On May 21, 2007, at 12:45 PM, Kok, Auke wrote:

> Milton Miller wrote:
>> On May 18, 2007, at 12:11 PM, David Acker wrote:
>>> Kok, Auke wrote:
>>>> First impression just came in: It seems RX performance is dropped 
>>>> to 10mbit. TX is unaffected and runs at 94mbit/tcp, but RX the new 
>>>> code seems to misbehave and  fluctuate, dropping below 10mbit after 
>>>> a few netperf runs and staying there...
>>>> ideas?
>>> I found the problem.  Another casualty of working with two different 
>>> kernels at once...arg.
>>> The blank rfd needs to have its el-bit clear now.  Here is the new 
>>> and improved patch.
...
>> Proceeding with the review:
>> Coding style:
>> (1) if body on seperate line.
>> (2) space after if before (
>> (3) The other enums in this driver are not ALL_CAPS
>> (4) This driver doesn't do CONSTANT != value but value != enum
>>      (see nic->mac for examples)
>
> I sent Milton my copy of this patch which has these style issues 
> corrected and
> applies cleanly to a recent git tree. If anyone else specifically 
> wants a copy
> let me know.
>
> Auke

It addressed 1 and 2, and applies, but did not address 3 and 4.

But the bigger point is it didn't address the holes I identified.

I think we need to change the logic to reclaim the size from 0
only if we are restarting, and make rx_indicate look ahead to
rx->next if it encounters a !EL size 0 buffer.  Without this we
are doing a "prohibited" rx_start to a running machine.  The
device can still see this size 0 !EL state.  Also we will get
stuck when the device finds the window between the two writes.

We can remove some register pressure by finding old_before_last_rfd
when we are ready to use it, just comparing old_before_last_rx
to new.

Also, as I pointed out, the rx_to_start change to start_reciever
is compicated and unnecessary, as rx_to_clean can always be used
and it was the starting point before the changes.

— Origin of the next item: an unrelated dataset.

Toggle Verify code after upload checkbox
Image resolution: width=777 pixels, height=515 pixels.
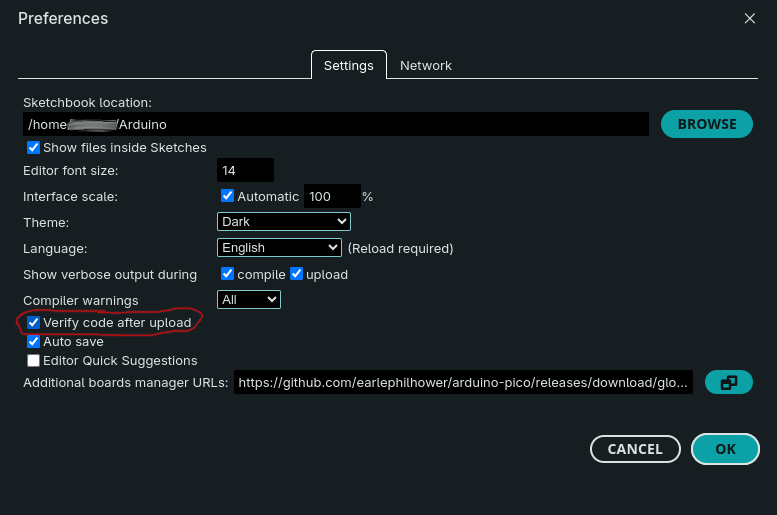pyautogui.click(x=34, y=323)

As far as the RU_SUSPENDED, I don't think we need it, instead
we should poll the device.

Here is my proposal:
rx_indicate can stop when it hits the packet with EL.  If it
hits a packet with size 0, look ahead to rx->next to see if
it is complete, if so complete this one otherwise leave it
as next to clean.  After the rx_indicate loop, try to allocate
more skbs.  If we are successful, then fixup the before-next
as we do now.  Then check the device status for RNR, and if
its stopped then set rx_to_clean rfd size back to ETH_LEN
and restart the reciever.

This does have a small hole: if we only add one packet at
a time we will end up with all size 0 descriptors in the
lopp.   We can detect that and not remove EL from the old
before-next unless we are restarting.  That would imply
moving the status poll before we allocate the list.

milton

^ permalink raw reply	[flat|nested] 51+ messages in thread

* Re: [PATCH] fix e100 rx path on ARM (was [PATCH] e100 rx: or s and el bits)
  2007-05-22 16:51                               ` Milton Miller
@ 2007-05-22 22:07                                 ` David Acker
  2007-05-23 14:02                                   ` Milton Miller
  0 siblings, 1 reply; 51+ messages in thread
From: David Acker @ 2007-05-22 22:07 UTC (permalink / raw)
  To: Milton Miller
  Cc: Kok, Auke, Jeff Garzik, Scott Feldman, e1000-devel, Jeff Kirsher,
	John Ronciak, Jesse Brandeburg, netdev

Milton Miller wrote:
>>> Proceeding with the review:
>>> Coding style:
>>> (1) if body on seperate line.
>>> (2) space after if before (
>>> (3) The other enums in this driver are not ALL_CAPS
>>> (4) This driver doesn't do CONSTANT != value but value != enum
>>>      (see nic->mac for examples)
>>
>> I sent Milton my copy of this patch which has these style issues 
>> corrected and
>> applies cleanly to a recent git tree. If anyone else specifically 
>> wants a copy
>> let me know.
>>
>> Auke
> 
> It addressed 1 and 2, and applies, but did not address 3 and 4.
> 

Sorry about the style bugs.  I will be more careful about that next time.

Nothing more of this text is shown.